TRIpure试剂是直接从细胞或组织中提取总RNA的试剂。它在破碎和溶解细胞时能保持RNA的完整性。加入氯仿后离心，样品分成水样层和有机层。RNA存在于水样层中。收集上面的的水样层后，RNA可以通过异丙醇沉淀来还原。在除去水样层后，样品中的DNA和蛋白也能相继以沉淀的方式还原。乙醇沉淀能析出中间层的DNA，在有机层中加入异丙醇能沉淀出蛋白。共纯化DNA对于样品间标准化RNA的产量十分有用。无论是人、动物、植物还是细菌组织，该方法对少量的组织(20-100mg)和细胞(5×106)以及大量的组织(≥1g)和细胞(>107均有较好的分离效果。TRIpure试剂操作上的简单性允许同时处理多个的样品。所有的操作可以在一小时内完成。TRIpure抽提的总RNA能够避免DNA和蛋白的污染。故而能够满足RNA印迹分析、斑点杂交、poly(A)+选择、体外翻译、RNA酶保护分析和分子克隆等各类生物分子学实验需求。

注意事项：
1. 当TRIpure用量少于2ml时建议使用清洁的一次性的聚丙材质试管。
2. 当TRIpure用量较大时，可以使用玻璃试管(Corex)或聚丙材质试管，事先检验以确保该试管可以耐受加入TRIpure和氯仿后12,000×g的离心力。不可使用有裂缝或者破损的试管。
3. 离心前小心平衡试管。
4. 离心前玻璃管口必须盖上铝箔并用石蜡膜封口，聚丙烯管必须盖紧。
5. 从少量的组织(1~10mg)或细胞(102~104)中分离RNA样品：往组织或细胞中加800µlTRIpure。待样品裂解后，加入氯仿并进行步骤2中的抽提操作。在用异丙醇沉淀RNA之前，加入5~10μg无RNA酶的glycogen作为水样层的载体。为降低其黏度在加入氯仿前用26号注射器抽吸两次以切断基因组DNA。Glycogen会留在水样层中并和RNA共析出。在浓缩到4mg/ml之前它不会抑制逆转录反应第一链的合成也不会抑制PCR。

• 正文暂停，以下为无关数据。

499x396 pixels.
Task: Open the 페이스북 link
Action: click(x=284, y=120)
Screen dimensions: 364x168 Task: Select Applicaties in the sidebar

6. 在匀化后和加入氯仿之前，样品可以在–60~–70°C保存至少一个月。RNA沉淀（步
骤4，RNA漂洗）溶于75%的乙醇在2~8°C至少可以保存一周，在–5~–20°C下至少可保存一年。
7. 台式离心机最大能达到2,600×g的离心力，如果将离心时间延长到30~60分钟可
以满足步骤2和步骤3中的操作。